Aaron Levie is the CEO and co-founder of Box.net, founded in 2005 with the goal of helping people and businesses easily access and share information from anywhere. Box.net is now used by millions of individuals, small businesses, and Fortune 500 enterprises worldwide.

There’s now a lot of buzz debating the business model of “Free” with the release of Chris Anderson’s new book. Most of the conversation has focused on free media and free consumer services, but ultimately the effects and expectations of free in our consumer lives will begin to emerge within our business lives. Today, there’s no shortage of examples of free or “freemium” business software, from commercial services (37Signals, PBworks, Google Apps) to open source (Mysql, SugarCRM), yet, there’s still a great divide of SaaS solutions selling their software with an “older” format (Salesforce.com) and even some with a really old model (SharePoint). Simply judging by the relative market caps of companies pursuing each model, no one in SaaS has built up a substantial enterprise business yet with the model of free or freemium alone. Mysql only got to $50M in revenue before it was acquired, and the majority of freemium enterprise service providers are still in the tens-of-millions range, with few exceptions.

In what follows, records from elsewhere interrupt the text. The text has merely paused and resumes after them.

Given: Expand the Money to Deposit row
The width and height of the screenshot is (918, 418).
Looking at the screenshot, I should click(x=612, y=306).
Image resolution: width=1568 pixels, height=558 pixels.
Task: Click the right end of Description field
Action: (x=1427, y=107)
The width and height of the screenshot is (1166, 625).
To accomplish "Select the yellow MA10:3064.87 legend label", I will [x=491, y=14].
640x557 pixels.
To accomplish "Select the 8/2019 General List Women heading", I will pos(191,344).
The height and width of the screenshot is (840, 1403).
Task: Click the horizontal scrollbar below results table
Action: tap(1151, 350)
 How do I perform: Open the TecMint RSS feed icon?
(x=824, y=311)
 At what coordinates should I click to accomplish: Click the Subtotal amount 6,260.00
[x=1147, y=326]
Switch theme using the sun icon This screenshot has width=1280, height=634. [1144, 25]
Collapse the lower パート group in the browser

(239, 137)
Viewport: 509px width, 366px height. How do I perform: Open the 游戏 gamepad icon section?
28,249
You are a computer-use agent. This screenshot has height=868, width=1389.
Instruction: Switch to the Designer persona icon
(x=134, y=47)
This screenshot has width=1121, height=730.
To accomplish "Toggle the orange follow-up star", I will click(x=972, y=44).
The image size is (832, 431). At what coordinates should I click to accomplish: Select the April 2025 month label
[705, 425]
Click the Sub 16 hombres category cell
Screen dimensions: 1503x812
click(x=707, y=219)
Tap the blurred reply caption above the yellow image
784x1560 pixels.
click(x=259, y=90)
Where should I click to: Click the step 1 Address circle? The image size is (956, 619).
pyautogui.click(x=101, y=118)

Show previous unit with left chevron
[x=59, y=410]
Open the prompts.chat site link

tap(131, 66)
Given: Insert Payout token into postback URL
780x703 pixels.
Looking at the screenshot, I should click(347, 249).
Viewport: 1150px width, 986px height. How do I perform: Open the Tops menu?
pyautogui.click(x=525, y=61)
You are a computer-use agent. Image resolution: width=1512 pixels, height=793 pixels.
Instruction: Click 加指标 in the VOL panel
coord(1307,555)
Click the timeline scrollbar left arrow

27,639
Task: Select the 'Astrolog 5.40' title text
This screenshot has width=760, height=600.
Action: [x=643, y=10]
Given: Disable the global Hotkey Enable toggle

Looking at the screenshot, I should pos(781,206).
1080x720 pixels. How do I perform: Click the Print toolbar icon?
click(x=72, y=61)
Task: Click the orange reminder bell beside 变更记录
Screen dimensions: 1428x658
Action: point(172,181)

Mark Cuban brings an interesting point to the debate: when you live by your free service, you die by your free service. There’s certainly merit in this argument if your business model is an advertising model based on page view volume alone or if you’re holding up solely because of venture capital. When your uniqueness and flavor dries up, so may your users, and thus your revenue and funding. This was generally Mark’s concern when we introduced the free version early in 2006 (he was an early investor in Box, with no current stake): Why would people ever pay? How do you avoid just eating up a ton of costs with no revenue to supplement? What about when someone else comes out with a version of your service that’s also free with more bells and whistles? How will you remain competitive?

To put one main argument to rest, we’ve learned that there is no business model in Free alone (duh), while there may just be a large business model in Freemium in time. There are a few reasons why the freemium model has enabled new software products to grab significant market share while also build a strong enterprise business in the face of dozens of startup competitors and giants like (both free and pay). This model allows you to surface your service to a much wider customer base (cross vertical, geography, function) and learn from and efficiently attract all types of users onto the service. And - more significantly - maintaining a free version of your service for a single user or small group is a very efficient way to get users to eventually actually pay for your product: customers can quickly try out your service without a lengthy sales pitch and users with limited requirements can get by for free, but recommend the business version to their company when the time is right.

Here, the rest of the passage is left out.